Para fornecer os dados brutos para investigações, o Detective reúne dados de todo o seu ambiente da AWS e de outros lugares, inclusive o seguinte:

• Dados de log, incluindo Amazon Virtual Private Cloud (Amazon VPC) e AWS CloudTrail

• Descobertas da Amazon GuardDuty

• Descobertas de AWS Security Hub

Para saber mais sobre os dados de origem usados em um gráfico de comportamento, consulte Dados de origem usados em um gráfico de comportamento.
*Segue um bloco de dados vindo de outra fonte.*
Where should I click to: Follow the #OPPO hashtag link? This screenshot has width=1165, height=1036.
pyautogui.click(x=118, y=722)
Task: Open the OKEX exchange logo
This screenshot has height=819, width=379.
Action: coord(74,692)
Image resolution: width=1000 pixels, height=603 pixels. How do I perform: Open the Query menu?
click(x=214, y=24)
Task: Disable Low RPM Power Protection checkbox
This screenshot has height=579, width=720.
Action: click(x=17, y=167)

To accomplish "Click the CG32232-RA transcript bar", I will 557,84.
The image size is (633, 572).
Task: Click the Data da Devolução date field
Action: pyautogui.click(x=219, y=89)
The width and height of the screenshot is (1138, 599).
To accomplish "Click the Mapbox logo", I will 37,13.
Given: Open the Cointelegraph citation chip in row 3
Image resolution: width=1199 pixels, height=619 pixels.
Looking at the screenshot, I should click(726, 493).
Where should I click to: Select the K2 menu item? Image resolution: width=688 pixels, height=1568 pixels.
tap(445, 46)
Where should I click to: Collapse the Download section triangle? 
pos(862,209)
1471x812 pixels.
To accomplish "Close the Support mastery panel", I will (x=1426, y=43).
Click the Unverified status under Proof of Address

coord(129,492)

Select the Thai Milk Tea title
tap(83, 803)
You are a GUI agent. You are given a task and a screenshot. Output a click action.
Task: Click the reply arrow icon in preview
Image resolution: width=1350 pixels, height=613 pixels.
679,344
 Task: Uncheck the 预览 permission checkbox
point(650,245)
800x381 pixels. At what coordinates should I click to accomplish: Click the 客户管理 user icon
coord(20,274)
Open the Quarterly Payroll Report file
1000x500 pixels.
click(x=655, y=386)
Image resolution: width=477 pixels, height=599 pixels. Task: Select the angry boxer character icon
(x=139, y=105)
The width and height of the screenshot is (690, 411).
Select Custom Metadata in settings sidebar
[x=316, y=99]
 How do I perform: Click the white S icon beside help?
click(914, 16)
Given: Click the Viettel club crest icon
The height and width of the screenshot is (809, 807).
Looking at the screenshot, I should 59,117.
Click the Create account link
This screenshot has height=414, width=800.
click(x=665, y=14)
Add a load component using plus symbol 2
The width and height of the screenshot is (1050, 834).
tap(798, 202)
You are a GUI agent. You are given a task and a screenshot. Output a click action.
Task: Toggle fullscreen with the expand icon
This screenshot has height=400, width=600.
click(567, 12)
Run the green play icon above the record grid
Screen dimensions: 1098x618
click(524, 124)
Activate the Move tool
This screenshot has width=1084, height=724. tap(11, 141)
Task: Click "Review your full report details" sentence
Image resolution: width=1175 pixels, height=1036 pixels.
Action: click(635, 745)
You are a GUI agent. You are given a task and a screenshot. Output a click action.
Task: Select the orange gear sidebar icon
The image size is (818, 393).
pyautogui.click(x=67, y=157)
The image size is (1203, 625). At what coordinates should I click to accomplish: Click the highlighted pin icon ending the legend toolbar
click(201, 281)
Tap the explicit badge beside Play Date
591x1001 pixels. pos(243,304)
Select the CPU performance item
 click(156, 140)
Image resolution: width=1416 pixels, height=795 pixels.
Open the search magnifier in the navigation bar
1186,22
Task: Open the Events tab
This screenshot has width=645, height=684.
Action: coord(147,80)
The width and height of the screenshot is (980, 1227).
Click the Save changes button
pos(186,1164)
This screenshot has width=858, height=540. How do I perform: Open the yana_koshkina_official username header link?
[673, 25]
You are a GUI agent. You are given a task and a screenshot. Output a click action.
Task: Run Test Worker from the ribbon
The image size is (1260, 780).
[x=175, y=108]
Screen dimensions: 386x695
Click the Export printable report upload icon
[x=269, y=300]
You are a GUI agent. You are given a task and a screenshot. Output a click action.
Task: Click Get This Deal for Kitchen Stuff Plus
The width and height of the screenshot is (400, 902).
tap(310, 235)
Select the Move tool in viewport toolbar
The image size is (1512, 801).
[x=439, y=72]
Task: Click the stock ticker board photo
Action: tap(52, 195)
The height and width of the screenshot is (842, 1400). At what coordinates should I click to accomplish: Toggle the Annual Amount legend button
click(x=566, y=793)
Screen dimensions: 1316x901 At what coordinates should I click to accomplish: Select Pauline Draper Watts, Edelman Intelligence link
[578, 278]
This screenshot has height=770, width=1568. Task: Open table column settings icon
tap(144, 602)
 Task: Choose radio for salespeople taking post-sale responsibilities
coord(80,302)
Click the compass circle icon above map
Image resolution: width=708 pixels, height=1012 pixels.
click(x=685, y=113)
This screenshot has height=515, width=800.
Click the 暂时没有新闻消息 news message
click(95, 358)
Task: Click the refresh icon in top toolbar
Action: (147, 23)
Como o Detective processa os dados de origem

À medida que novos dados chegam, o Detective usa uma combinação de extração e análise para preencher o gráfico de comportamento.

Extração do Detective

A extração é baseada em regras de mapeamento configuradas. Uma regra de mapeamento basicamente diz: “Sempre que você ver esse dado, use-o dessa forma específica para atualizar os dados do gráfico de comportamento”.

Por exemplo, um registro de dados de origem do Detective recebido pode incluir um endereço IP. Se isso acontecer, o Detective usa as informações desse registro para criar uma nova entidade de endereço IP ou atualizar uma entidade de endereço IP existente.

Análise do Detective

As análises são algoritmos mais complexos que analisam os dados para fornecer informações sobre as atividades associadas às entidades.

Por exemplo, um tipo de análise do Detective analisa a frequência com que a atividade ocorre por meio da execução de algoritmos. Para entidades que fazem chamadas de API, o algoritmo procura chamadas de API que a entidade normalmente não usa. O algoritmo também busca um grande aumento no número de chamadas de API.

Os insights analíticos apoiam as investigações ao fornecerem respostas às principais perguntas dos analistas e são frequentemente usados para preencher painéis de perfil de descobertas e entidades.